**YOUR TASK**
Every single entry should be printed exactly.

**Collected data**
::::

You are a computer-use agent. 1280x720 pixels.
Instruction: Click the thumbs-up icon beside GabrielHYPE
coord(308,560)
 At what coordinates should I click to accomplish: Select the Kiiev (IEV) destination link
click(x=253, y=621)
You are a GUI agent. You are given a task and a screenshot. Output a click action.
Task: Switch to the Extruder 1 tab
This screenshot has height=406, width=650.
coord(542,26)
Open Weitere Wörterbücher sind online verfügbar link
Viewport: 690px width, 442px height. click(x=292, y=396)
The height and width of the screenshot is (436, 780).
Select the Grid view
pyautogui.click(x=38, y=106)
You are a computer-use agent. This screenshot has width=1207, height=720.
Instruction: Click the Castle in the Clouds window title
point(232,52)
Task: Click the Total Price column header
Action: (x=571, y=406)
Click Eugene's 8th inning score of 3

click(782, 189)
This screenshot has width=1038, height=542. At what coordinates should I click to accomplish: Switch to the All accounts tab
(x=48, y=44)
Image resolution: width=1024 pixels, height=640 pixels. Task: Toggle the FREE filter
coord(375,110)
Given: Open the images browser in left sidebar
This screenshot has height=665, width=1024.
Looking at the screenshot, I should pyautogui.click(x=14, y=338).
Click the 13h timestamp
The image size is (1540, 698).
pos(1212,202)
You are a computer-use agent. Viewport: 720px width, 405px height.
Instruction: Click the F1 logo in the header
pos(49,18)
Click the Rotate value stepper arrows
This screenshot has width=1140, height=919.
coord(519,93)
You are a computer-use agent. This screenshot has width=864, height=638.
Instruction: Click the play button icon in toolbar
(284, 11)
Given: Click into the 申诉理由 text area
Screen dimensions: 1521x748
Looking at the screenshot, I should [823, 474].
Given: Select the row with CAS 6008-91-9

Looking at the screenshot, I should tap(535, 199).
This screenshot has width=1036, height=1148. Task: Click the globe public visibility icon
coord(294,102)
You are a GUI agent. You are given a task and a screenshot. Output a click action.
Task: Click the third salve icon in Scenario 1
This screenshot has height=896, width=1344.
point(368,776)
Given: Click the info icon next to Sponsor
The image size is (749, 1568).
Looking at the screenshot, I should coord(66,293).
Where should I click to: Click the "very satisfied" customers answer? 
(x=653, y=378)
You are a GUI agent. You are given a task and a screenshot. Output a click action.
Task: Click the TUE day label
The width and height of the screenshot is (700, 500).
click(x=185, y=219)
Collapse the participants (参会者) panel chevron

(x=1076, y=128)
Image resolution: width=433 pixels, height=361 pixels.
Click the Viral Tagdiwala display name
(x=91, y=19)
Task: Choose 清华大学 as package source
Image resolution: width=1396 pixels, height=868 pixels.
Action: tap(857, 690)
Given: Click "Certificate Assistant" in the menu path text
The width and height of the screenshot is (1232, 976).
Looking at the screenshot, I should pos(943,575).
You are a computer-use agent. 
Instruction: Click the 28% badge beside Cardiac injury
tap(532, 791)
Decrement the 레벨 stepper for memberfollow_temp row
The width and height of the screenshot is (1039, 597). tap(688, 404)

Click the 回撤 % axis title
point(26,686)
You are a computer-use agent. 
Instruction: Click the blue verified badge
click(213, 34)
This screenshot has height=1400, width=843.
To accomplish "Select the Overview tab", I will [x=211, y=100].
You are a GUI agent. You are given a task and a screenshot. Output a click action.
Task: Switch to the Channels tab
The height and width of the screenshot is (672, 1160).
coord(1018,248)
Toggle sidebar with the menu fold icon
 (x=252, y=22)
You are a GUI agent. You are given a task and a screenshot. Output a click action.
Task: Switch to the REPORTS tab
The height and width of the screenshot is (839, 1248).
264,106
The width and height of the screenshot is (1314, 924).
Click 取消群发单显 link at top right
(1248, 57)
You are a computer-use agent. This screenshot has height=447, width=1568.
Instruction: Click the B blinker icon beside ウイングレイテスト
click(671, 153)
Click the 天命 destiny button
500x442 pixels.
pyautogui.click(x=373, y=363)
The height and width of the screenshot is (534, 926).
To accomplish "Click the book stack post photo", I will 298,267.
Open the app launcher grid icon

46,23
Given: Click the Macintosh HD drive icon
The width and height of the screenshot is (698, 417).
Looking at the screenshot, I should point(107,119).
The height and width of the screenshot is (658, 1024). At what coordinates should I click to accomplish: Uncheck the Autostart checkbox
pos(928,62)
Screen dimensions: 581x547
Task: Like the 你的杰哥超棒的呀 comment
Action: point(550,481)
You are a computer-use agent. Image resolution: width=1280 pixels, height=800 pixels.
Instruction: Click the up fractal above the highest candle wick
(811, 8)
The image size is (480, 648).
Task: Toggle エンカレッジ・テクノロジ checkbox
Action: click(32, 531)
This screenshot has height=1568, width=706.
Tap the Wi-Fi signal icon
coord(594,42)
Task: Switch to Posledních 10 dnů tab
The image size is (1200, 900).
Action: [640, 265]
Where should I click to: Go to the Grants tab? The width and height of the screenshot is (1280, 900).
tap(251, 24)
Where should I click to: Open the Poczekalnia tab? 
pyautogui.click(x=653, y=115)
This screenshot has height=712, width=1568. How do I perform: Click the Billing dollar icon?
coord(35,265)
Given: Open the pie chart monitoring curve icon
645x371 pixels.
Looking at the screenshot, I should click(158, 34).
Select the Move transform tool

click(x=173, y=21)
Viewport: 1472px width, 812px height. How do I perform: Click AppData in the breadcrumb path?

::::

**ANSWER BELOW**
You are a computer-use agent. 1280x720 pixels.
Instruction: Click the thumbs-up icon beside GabrielHYPE
coord(308,560)
 At what coordinates should I click to accomplish: Select the Kiiev (IEV) destination link
click(x=253, y=621)
You are a GUI agent. You are given a task and a screenshot. Output a click action.
Task: Switch to the Extruder 1 tab
This screenshot has height=406, width=650.
coord(542,26)
Open Weitere Wörterbücher sind online verfügbar link
Viewport: 690px width, 442px height. click(x=292, y=396)
The height and width of the screenshot is (436, 780).
Select the Grid view
pyautogui.click(x=38, y=106)
You are a computer-use agent. This screenshot has width=1207, height=720.
Instruction: Click the Castle in the Clouds window title
point(232,52)
Task: Click the Total Price column header
Action: (x=571, y=406)
Click Eugene's 8th inning score of 3

click(782, 189)
This screenshot has width=1038, height=542. At what coordinates should I click to accomplish: Switch to the All accounts tab
(x=48, y=44)
Image resolution: width=1024 pixels, height=640 pixels. Task: Toggle the FREE filter
coord(375,110)
Given: Open the images browser in left sidebar
This screenshot has height=665, width=1024.
Looking at the screenshot, I should pyautogui.click(x=14, y=338).
Click the 13h timestamp
The image size is (1540, 698).
pos(1212,202)
You are a computer-use agent. Viewport: 720px width, 405px height.
Instruction: Click the F1 logo in the header
pos(49,18)
Click the Rotate value stepper arrows
This screenshot has width=1140, height=919.
coord(519,93)
You are a computer-use agent. This screenshot has width=864, height=638.
Instruction: Click the play button icon in toolbar
(284, 11)
Given: Click into the 申诉理由 text area
Screen dimensions: 1521x748
Looking at the screenshot, I should [823, 474].
Given: Select the row with CAS 6008-91-9

Looking at the screenshot, I should tap(535, 199).
This screenshot has width=1036, height=1148. Task: Click the globe public visibility icon
coord(294,102)
You are a GUI agent. You are given a task and a screenshot. Output a click action.
Task: Click the third salve icon in Scenario 1
This screenshot has height=896, width=1344.
point(368,776)
Given: Click the info icon next to Sponsor
The image size is (749, 1568).
Looking at the screenshot, I should coord(66,293).
Where should I click to: Click the "very satisfied" customers answer? 
(x=653, y=378)
You are a GUI agent. You are given a task and a screenshot. Output a click action.
Task: Click the TUE day label
The width and height of the screenshot is (700, 500).
click(x=185, y=219)
Collapse the participants (参会者) panel chevron

(x=1076, y=128)
Image resolution: width=433 pixels, height=361 pixels.
Click the Viral Tagdiwala display name
(x=91, y=19)
Task: Choose 清华大学 as package source
Image resolution: width=1396 pixels, height=868 pixels.
Action: tap(857, 690)
Given: Click "Certificate Assistant" in the menu path text
The width and height of the screenshot is (1232, 976).
Looking at the screenshot, I should pos(943,575).
You are a computer-use agent. 
Instruction: Click the 28% badge beside Cardiac injury
tap(532, 791)
Decrement the 레벨 stepper for memberfollow_temp row
The width and height of the screenshot is (1039, 597). tap(688, 404)

Click the 回撤 % axis title
point(26,686)
You are a computer-use agent. 
Instruction: Click the blue verified badge
click(213, 34)
This screenshot has height=1400, width=843.
To accomplish "Select the Overview tab", I will [x=211, y=100].
You are a GUI agent. You are given a task and a screenshot. Output a click action.
Task: Switch to the Channels tab
The height and width of the screenshot is (672, 1160).
coord(1018,248)
Toggle sidebar with the menu fold icon
 (x=252, y=22)
You are a GUI agent. You are given a task and a screenshot. Output a click action.
Task: Switch to the REPORTS tab
The height and width of the screenshot is (839, 1248).
264,106
The width and height of the screenshot is (1314, 924).
Click 取消群发单显 link at top right
(1248, 57)
You are a computer-use agent. This screenshot has height=447, width=1568.
Instruction: Click the B blinker icon beside ウイングレイテスト
click(671, 153)
Click the 天命 destiny button
500x442 pixels.
pyautogui.click(x=373, y=363)
The height and width of the screenshot is (534, 926).
To accomplish "Click the book stack post photo", I will 298,267.
Open the app launcher grid icon

46,23
Given: Click the Macintosh HD drive icon
The width and height of the screenshot is (698, 417).
Looking at the screenshot, I should point(107,119).
The height and width of the screenshot is (658, 1024). At what coordinates should I click to accomplish: Uncheck the Autostart checkbox
pos(928,62)
Screen dimensions: 581x547
Task: Like the 你的杰哥超棒的呀 comment
Action: point(550,481)
You are a computer-use agent. Image resolution: width=1280 pixels, height=800 pixels.
Instruction: Click the up fractal above the highest candle wick
(811, 8)
The image size is (480, 648).
Task: Toggle エンカレッジ・テクノロジ checkbox
Action: click(32, 531)
This screenshot has height=1568, width=706.
Tap the Wi-Fi signal icon
coord(594,42)
Task: Switch to Posledních 10 dnů tab
The image size is (1200, 900).
Action: [640, 265]
Where should I click to: Go to the Grants tab? The width and height of the screenshot is (1280, 900).
tap(251, 24)
Where should I click to: Open the Poczekalnia tab? 
pyautogui.click(x=653, y=115)
This screenshot has height=712, width=1568. How do I perform: Click the Billing dollar icon?
coord(35,265)
Given: Open the pie chart monitoring curve icon
645x371 pixels.
Looking at the screenshot, I should click(158, 34).
Select the Move transform tool

click(x=173, y=21)
Viewport: 1472px width, 812px height. How do I perform: Click AppData in the breadcrumb path?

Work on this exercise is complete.